* TAREFA PROPOSTA 1 *
Segundo o trecho sobre o legado de Joaquim Barbosa no STF, de qual ministro o meio jurídico guardará lições do repertório de acórdãos, ao contrário do que se prevê para Barbosa?

….pelo prestígio popular, Barbosa se afastou do jurídico….

 
 
 
o legado de Joaquim foi a rendição ao juízo popular
 
 
 
 
 
 
Desde a semana passada, quando anunciou uma precoce aposentadoria, especula-se sobre o legado que deixará Joaquim Barbosa de sua passagem pelo STF.
 
O ministro se notabilizou, sobretudo, por se transformar de juiz em um importante ator político.
 
É certo que no meio jurídico, não se guardarão tantas lições do repertório de seus acórdãos, como o faremos, por exemplo, com Celso de Mello. 
 
De outro lado, sua figura estampa seguidamente capas de revistas semanais, é presença constante em comentários de analistas políticos e circula com desenvoltura em pesquisas eleitorais. 
 
Não há dúvidas de que fugiu do escaninho tradicional do juiz. 
 
A questão é de saber se, além de seu prestígio pessoal, isso também contribuiu de alguma forma à magistratura a qual serviu por pouco mais dez anos. 
 
A resposta tende a ser negativa.
 
Ao mesmo tempo em que ganhou aplausos da plateia, se indispôs com quase toda a classe jurídica, a quem seguidamente questionou -inclusive como forma de cativar o eleitorado leigo. 
 
Sua popularidade subia, a cada desaforo ou desavença com juízes ou advogados. Mais do que um elefante na loja de cristais, ele quebrou conscientemente todos os pratos que quis quebrar.
 
Em pouco tempo, já se pode intuir que nem mesmo o julgamento da ação penal 470, seu maior trunfo, deixará um legado consistente no meio jurídico.
 
Não demorou para que o STF tenha voltado atrás em teses importantes assinaladas no julgamento, como a não cassação automática de político condenado;  o desmembramento como regra em ações penais com réus com e sem foro privilegiado e mesmo o órgão de julgamento, agora atribuído apenas às suas turmas e não mais ao festejado plenário, de onde saiu a extensa publicidade televisiva. 
 
Mesmo o rigor além do razoável na execução da pena, afrontando larga consolidação jurisprudencial, dificilmente resistirá ao plenário, quando a ele for submetido.
 
Tudo indica que o mensalão, e suas inúmeras idiossincrasias jurídicas, devem ficar na história como pontos fora da curva, e que, findo o julgamento, as coisas voltem a seus lugares.
 
Mas é justamente aí que o papel político de Barbosa se marca, como o magistrado que teria feito diferença, rompendo com a tradição e, sobretudo, a frouxidão dos juízes -a quem mais de uma vez, referiu-se como integrantes da bancada pró-impunidade.

* DADOS ARMAZENADOS *
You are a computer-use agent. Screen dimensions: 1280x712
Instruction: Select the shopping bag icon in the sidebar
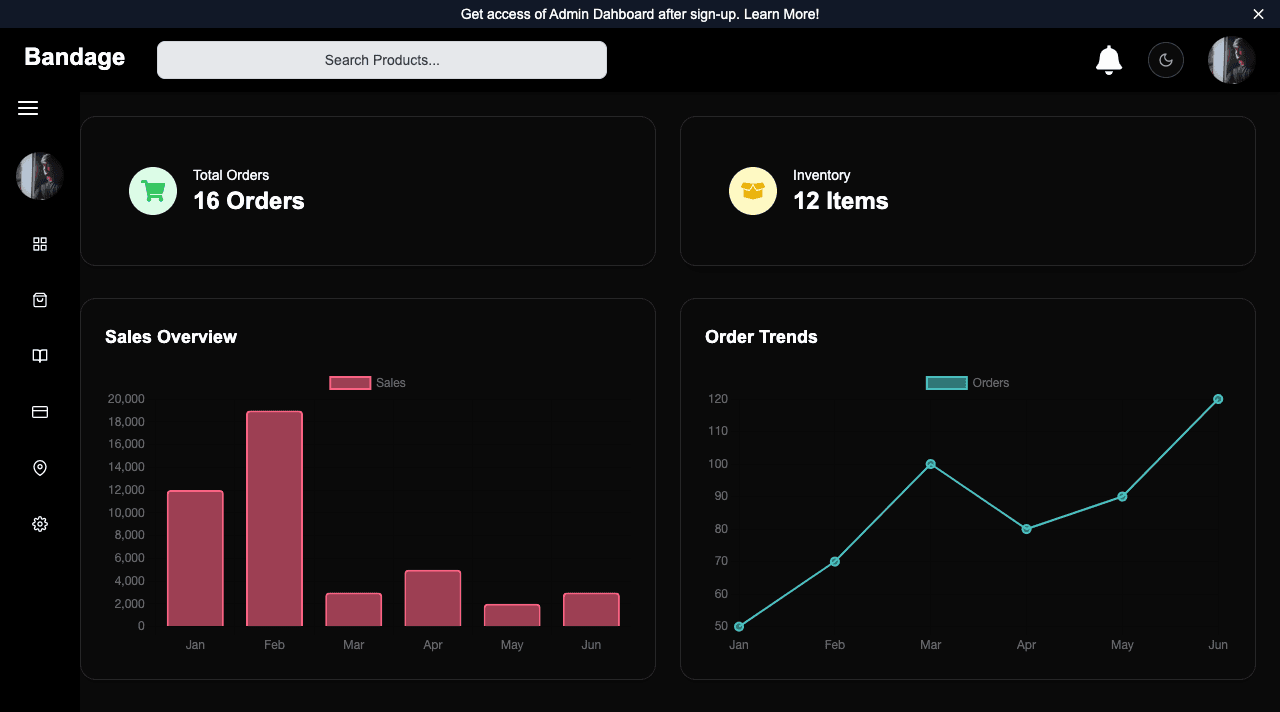tap(39, 299)
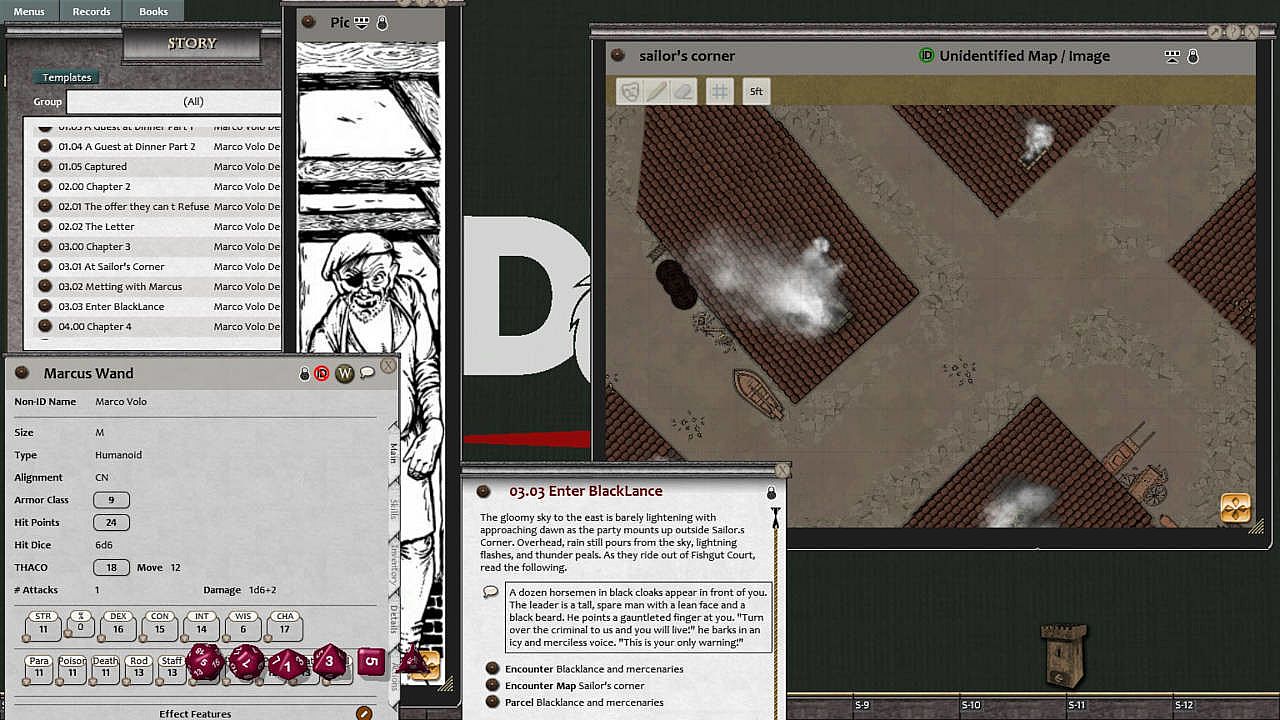Click the speech bubble icon on Marcus Wand

pyautogui.click(x=367, y=373)
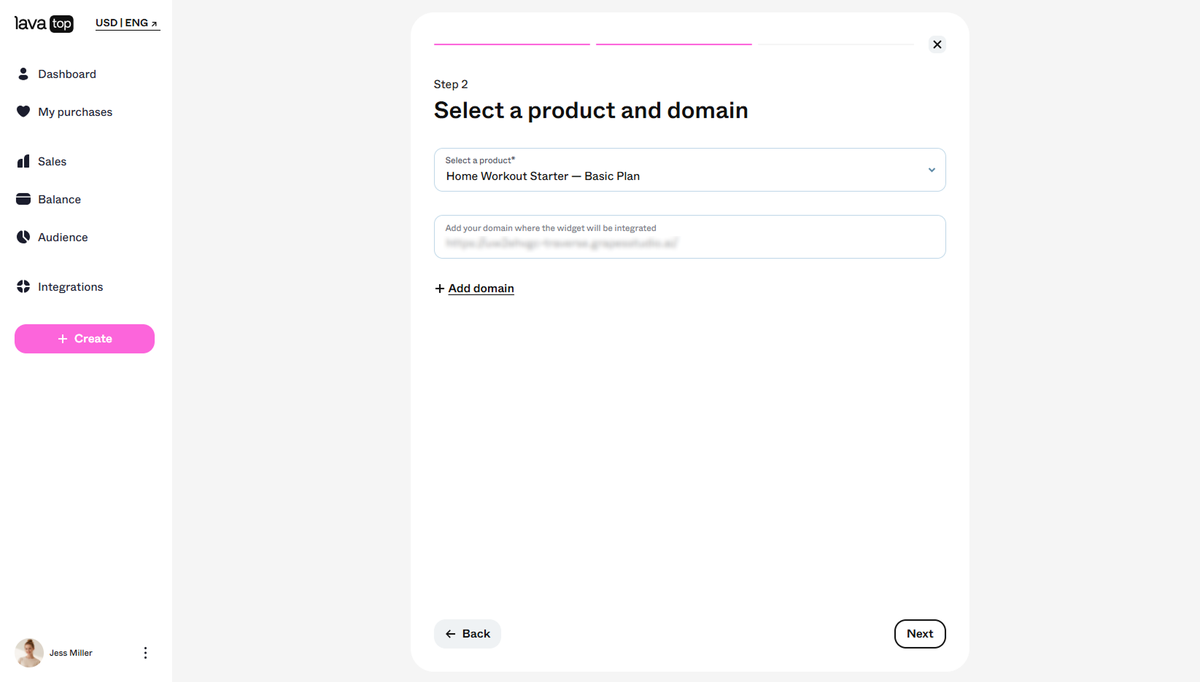This screenshot has height=682, width=1200.
Task: Click the product dropdown chevron arrow
Action: 932,170
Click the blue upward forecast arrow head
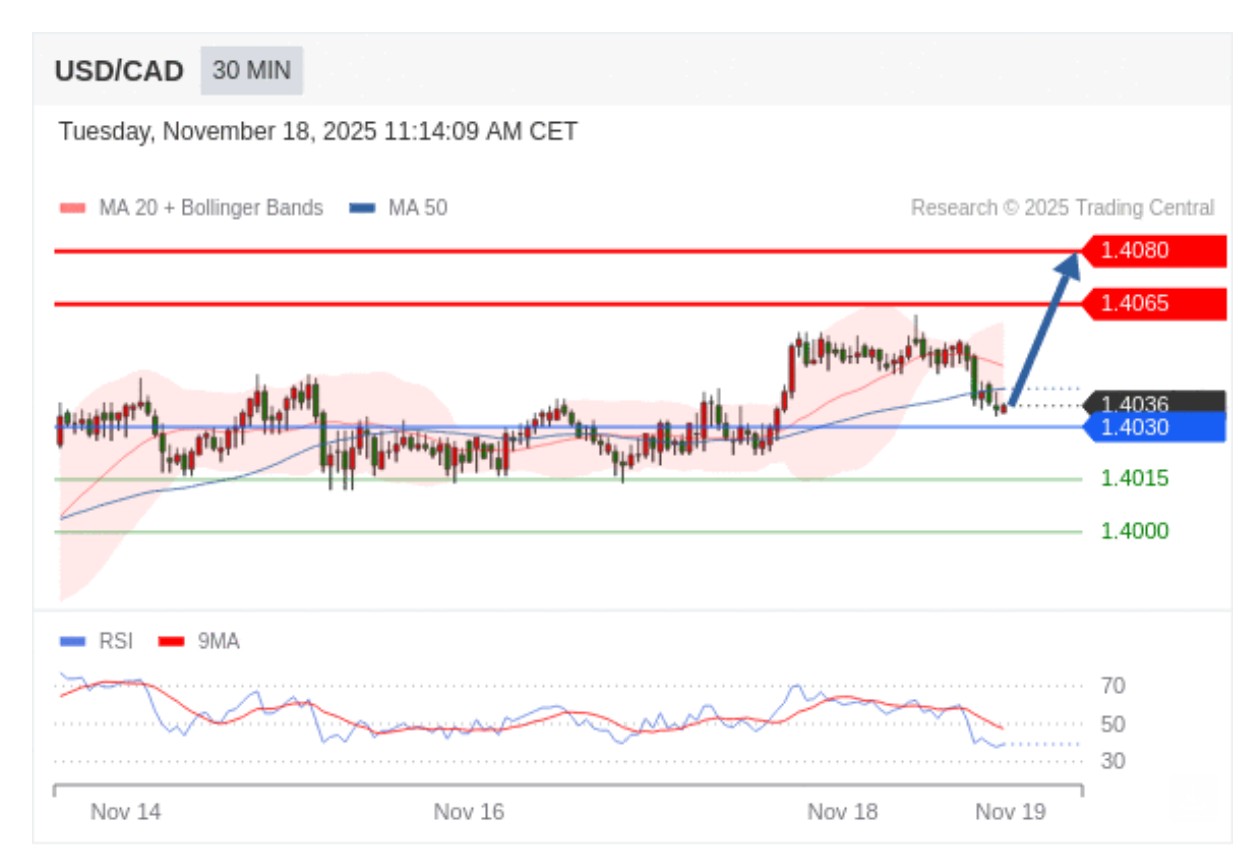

* TAREFA PROPOSTA 2 *
Formate as linhas dos registros acima como uma tabela em Markdown, com as colunas "Nº" e "Linha", numerando cada linha e omitindo as linhas em branco. Deixe as imagens fora da resposta.

* RESPOSTA COMPLETA 1 *
De Celso de Mello.

* RESPOSTA COMPLETA 2 *
| Nº | Linha |
|---|---|
| 1 | You are a computer-use agent. Screen dimensions: 1280x712 |
| 2 | Instruction: Select the shopping bag icon in the sidebar |
| 3 | tap(39, 299) |
| 4 | Click the speech bubble icon on Marcus Wand |
| 5 | pyautogui.click(x=367, y=373) |
| 6 | This screenshot has height=682, width=1200. |
| 7 | Task: Click the product dropdown chevron arrow |
| 8 | Action: 932,170 |
| 9 | Click the blue upward forecast arrow head |